- [What the task requires] For every line in the data below that contains "colors", copy the line.

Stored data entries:
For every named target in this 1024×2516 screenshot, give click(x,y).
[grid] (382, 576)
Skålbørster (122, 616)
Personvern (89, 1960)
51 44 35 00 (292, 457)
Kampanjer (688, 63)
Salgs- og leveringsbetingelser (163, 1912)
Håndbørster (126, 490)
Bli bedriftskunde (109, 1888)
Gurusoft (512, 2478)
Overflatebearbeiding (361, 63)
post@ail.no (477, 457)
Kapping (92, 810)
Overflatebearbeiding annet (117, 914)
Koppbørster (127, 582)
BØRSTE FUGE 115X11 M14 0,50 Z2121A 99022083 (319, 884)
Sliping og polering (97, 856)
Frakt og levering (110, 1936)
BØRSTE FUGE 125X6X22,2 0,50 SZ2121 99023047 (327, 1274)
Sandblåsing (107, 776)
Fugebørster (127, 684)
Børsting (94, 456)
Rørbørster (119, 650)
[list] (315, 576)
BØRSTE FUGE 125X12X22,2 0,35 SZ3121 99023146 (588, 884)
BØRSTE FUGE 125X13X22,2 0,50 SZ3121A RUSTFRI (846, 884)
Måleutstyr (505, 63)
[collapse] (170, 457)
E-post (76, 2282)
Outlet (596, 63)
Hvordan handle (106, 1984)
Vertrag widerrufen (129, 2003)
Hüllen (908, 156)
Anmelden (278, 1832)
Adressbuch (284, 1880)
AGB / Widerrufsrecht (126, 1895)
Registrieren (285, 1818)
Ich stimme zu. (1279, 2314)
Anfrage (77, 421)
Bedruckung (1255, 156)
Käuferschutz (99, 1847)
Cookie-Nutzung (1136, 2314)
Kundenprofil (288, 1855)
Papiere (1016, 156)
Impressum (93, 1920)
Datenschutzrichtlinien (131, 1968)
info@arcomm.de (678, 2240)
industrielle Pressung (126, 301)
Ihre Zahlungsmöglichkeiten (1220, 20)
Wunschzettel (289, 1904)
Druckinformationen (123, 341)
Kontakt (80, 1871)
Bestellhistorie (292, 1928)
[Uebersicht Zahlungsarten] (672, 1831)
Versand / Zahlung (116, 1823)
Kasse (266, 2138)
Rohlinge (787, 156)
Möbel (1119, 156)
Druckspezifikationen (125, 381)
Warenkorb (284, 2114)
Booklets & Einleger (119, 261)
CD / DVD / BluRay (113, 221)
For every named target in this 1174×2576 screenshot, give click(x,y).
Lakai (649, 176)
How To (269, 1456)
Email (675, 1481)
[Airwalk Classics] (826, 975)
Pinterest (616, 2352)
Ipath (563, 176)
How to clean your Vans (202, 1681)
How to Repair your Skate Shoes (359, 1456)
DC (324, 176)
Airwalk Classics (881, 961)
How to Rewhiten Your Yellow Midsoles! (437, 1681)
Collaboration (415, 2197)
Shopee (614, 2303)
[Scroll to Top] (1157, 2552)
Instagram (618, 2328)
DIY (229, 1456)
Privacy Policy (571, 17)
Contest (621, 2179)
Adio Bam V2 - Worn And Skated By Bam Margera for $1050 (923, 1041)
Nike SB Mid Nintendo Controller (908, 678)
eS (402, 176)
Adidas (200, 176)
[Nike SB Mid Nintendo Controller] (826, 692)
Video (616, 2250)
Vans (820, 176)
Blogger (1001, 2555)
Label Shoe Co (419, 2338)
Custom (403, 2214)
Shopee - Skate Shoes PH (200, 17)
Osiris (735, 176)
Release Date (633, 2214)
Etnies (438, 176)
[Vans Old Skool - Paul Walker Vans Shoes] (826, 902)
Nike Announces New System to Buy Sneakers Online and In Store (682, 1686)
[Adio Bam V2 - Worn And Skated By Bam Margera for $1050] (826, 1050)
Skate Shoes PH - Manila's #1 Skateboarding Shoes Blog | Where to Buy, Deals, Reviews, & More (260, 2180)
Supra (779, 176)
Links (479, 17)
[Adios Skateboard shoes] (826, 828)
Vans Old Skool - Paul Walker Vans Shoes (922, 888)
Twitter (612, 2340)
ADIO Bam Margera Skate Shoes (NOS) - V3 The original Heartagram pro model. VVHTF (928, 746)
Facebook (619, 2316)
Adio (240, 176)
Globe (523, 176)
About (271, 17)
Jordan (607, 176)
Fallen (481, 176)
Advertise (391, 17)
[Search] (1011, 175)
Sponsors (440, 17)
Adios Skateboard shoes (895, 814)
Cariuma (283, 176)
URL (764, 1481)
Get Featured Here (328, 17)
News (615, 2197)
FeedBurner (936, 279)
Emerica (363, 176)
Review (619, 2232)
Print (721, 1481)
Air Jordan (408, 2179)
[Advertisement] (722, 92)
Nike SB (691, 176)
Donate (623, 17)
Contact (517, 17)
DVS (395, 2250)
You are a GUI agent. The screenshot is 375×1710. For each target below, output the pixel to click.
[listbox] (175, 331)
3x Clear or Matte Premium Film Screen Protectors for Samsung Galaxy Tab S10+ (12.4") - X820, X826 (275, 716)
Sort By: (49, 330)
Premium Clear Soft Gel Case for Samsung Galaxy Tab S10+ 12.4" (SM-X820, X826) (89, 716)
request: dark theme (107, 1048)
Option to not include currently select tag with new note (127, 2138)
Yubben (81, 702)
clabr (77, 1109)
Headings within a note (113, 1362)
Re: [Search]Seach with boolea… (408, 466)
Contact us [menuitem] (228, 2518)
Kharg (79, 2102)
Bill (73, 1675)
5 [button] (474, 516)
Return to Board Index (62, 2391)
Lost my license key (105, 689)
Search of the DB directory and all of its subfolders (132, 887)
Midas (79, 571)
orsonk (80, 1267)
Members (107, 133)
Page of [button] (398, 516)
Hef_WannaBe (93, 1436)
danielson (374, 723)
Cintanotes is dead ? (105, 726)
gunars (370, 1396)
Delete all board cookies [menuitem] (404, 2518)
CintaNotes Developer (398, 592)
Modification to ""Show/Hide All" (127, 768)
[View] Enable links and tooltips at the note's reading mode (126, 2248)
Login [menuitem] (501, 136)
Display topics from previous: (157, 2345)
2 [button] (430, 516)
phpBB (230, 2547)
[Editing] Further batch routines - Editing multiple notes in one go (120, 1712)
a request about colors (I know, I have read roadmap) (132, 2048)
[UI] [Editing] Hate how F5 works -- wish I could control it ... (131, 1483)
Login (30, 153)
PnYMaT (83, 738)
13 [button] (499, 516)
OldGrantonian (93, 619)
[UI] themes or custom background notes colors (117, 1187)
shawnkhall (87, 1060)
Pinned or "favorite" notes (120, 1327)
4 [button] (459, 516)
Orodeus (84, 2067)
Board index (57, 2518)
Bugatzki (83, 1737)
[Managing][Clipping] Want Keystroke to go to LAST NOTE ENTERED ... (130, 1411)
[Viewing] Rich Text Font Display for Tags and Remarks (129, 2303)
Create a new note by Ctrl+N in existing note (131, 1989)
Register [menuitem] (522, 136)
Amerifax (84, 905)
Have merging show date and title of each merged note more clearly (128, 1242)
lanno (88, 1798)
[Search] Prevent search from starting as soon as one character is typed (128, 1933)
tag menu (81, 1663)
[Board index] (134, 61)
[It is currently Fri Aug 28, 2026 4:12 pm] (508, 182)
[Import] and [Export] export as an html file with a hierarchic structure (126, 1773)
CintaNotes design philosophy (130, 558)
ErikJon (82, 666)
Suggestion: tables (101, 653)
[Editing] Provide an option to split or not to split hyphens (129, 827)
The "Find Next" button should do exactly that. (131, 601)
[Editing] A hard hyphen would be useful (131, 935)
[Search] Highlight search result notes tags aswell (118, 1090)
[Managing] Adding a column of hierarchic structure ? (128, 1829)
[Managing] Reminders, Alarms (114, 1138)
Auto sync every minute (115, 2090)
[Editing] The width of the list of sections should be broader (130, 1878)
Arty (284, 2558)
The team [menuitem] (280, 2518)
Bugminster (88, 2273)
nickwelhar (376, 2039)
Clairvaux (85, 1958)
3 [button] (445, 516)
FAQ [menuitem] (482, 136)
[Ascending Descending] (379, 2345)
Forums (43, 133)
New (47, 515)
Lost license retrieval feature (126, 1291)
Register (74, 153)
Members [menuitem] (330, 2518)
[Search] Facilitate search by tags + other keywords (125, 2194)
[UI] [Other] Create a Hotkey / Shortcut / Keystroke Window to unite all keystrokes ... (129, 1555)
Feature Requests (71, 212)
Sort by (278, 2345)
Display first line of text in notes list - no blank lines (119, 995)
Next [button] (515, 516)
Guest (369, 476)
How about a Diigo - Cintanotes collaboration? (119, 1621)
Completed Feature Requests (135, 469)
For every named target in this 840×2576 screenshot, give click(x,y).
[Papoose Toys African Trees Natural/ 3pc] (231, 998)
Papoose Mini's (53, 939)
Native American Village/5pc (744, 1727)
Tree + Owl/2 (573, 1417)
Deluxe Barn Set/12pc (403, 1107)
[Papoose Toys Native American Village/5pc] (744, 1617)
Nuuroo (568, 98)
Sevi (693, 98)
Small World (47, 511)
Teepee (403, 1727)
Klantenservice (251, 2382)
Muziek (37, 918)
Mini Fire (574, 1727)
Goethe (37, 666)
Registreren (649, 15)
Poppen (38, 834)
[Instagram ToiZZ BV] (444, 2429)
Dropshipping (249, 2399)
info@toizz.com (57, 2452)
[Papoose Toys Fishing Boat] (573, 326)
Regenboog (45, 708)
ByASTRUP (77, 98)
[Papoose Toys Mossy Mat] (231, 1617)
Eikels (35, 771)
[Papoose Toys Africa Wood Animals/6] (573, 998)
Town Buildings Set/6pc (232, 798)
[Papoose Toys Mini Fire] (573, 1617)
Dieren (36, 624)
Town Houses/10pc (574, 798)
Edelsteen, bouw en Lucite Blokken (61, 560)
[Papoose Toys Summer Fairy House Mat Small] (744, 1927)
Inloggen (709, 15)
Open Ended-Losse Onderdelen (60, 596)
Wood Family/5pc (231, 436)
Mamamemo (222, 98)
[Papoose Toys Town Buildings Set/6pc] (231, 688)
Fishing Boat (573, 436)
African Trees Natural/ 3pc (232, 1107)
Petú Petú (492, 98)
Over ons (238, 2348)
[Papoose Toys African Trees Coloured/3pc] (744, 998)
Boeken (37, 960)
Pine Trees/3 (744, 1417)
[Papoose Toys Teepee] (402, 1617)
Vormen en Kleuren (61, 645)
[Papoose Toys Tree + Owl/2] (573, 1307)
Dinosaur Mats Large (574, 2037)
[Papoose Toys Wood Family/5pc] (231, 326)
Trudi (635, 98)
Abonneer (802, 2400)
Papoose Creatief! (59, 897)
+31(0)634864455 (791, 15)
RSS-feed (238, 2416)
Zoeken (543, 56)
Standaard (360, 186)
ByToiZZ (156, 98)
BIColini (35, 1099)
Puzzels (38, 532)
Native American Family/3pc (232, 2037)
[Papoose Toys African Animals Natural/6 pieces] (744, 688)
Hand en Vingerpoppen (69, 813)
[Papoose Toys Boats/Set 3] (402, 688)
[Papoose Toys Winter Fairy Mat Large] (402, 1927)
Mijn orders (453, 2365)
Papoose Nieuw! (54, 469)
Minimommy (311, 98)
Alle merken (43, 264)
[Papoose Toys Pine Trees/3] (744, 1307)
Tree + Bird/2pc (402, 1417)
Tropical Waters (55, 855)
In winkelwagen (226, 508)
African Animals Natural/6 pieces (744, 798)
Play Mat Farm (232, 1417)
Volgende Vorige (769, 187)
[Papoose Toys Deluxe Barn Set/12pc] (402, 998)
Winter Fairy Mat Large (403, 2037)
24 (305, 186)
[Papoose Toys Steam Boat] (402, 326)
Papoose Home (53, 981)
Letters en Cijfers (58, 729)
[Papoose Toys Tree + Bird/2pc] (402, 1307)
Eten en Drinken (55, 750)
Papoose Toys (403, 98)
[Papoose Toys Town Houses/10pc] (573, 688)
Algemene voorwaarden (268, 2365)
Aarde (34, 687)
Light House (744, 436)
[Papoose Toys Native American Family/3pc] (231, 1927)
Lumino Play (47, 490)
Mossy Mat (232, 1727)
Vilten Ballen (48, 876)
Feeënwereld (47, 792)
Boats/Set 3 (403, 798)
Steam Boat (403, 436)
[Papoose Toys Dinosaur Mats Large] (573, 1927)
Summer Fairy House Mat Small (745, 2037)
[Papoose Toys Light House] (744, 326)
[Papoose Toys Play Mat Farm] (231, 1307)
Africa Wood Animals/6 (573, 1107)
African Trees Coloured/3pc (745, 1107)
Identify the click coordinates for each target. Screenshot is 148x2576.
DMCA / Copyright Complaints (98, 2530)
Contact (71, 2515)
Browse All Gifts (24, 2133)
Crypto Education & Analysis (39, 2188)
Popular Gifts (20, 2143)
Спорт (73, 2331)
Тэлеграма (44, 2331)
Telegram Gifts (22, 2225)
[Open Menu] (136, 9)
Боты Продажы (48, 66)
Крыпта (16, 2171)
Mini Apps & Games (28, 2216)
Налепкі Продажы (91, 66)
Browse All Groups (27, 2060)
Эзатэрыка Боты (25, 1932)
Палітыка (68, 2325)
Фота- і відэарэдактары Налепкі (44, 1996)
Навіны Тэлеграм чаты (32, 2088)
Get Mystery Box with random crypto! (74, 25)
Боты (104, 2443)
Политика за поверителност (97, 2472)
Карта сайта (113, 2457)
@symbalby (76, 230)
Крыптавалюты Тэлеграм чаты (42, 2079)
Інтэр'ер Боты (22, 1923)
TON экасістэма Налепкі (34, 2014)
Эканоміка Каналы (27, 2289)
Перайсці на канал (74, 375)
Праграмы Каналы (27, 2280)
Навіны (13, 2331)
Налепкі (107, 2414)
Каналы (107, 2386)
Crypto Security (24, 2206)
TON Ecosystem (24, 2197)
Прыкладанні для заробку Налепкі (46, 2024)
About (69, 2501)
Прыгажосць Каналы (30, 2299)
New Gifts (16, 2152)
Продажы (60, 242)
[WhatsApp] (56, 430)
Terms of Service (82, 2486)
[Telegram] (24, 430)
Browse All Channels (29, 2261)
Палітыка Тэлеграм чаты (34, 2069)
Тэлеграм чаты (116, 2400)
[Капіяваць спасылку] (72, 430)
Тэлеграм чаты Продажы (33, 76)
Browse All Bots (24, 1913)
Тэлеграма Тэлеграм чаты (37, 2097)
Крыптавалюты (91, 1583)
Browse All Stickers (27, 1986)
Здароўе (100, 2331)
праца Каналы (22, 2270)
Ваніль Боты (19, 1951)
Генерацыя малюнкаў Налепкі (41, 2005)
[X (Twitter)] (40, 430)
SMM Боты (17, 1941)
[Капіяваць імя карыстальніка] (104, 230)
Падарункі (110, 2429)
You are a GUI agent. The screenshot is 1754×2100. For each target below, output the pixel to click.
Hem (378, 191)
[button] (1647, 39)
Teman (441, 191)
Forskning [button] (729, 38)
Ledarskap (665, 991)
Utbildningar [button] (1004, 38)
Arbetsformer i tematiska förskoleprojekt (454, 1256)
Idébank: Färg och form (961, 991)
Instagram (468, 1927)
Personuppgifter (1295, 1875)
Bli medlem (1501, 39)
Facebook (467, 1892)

- [Worked solution]
a request about colors (I know, I have read roadmap) (132, 2048)
[UI] themes or custom background notes colors (117, 1187)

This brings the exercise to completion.